Mahkemenin kararında çocuk yararının gözetilmediğini ve çocuğun psikolojisinin göz önünde bulundurulmadığını savunan D.M, "Türkiye'de mahkeme sürecinde evlat edinen aile her zaman yenik başlıyor. Sadece doğurmak annelik değil. Çocuğa yuva vermek, kendini gerçekleştirmiş bireyler yetiştirmek önemli değil mi" diye konuştu.
D.M, kızı için mücadele edeceğini, gerekirse davayı Avrupa İnsan Hakları Mahkemesine götüreceğini belirtti.
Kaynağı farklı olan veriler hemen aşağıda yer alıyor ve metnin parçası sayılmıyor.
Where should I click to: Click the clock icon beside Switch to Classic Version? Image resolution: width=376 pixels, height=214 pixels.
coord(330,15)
-Bunu öğrenmesi için erken-
Baba M.M. ise büyük bir heyecan ve mutlulukla kollarına aldıkları çocuklarını kaybetmek istemediklerini anlattı. M.M, "19 yaşındaki anne doğuma iki gün kala SHÇEK'e dilekçe göndermiş ve o hafta doğum yapacağını, çocuğu da istemediğini belirtmiş. Biz de bu bilgileri Sosyal Hizmetlerden öğrendik. Deniz, Kütahya Devlet Hastanesi'nde dünyaya gelmiş, 6 gün hastanede kalan kızımızın biyolojik annesi çocuğu emzirmemiş ve bir gün sonra taburcu olmuş. Bebeği görmek istemediğini belirten annenin rızası olmadığı için 21 günlükken koruma kapsamında Deniz bize verildi" diye konuştu.
Çoğunu yaşananlardan habersiz olduğunu ifade eden M.M, uygun yaşa geldiğinde uzmanlar gözetiminde çocuğa durumu açıklayacaklarını ancak 3 yaşındaki Deniz'in bu durumu öğrenmesi için henüz çok erken olduğunu söyledi.
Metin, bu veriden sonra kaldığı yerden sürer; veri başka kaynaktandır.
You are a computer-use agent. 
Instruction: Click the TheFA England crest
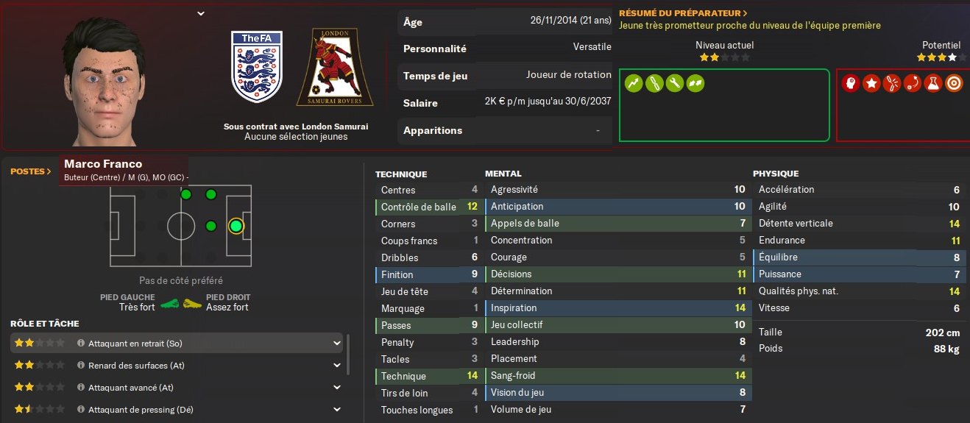256,66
Mahkeme sürecinde sosyal hizmet uzmanlarının biyolojik anne babanın çocuk büyütmeye elverişli olmadığı yönünde raporlar hazırladığını, mahkemenin bu raporları göze almadan, uzman görüşüne de danışmadan karar verdiğini iddia eden M.M, "Biyolojik babanın ilk eşinden de 1 çocuğu var. Annesinin iddiasına göre yüz kızartıcı suçtan memurluktan atılan baba bu çocuğa bakmıyor, nafakasını da ödemiyor" dedi.
Mustafa M, yasa uygulayıcıların çocuğun yararını göz ardı edip biyolojik aile lehine tek tip kararlar verdiğini öne sürdü.
Hiçbir çocuğun bu duruma düşmesini istemediklerini belirten M.M, "Hukuk kurucularının ve meclisteki temsilcilerimizin bu konudaki yasal boşluğu gidermeleri için çalışmalarını arzu ediyoruz. Bu sıkıntımızı birçok kurum ve kuruluşa iletme çabasındayız. Sosyal hizmetlerin kendi avukatının olmaması sürecin uzamasına sebep oluyor. Barodan avukat tutunca konuyu tam bilmiyor" ifadesini kullandı.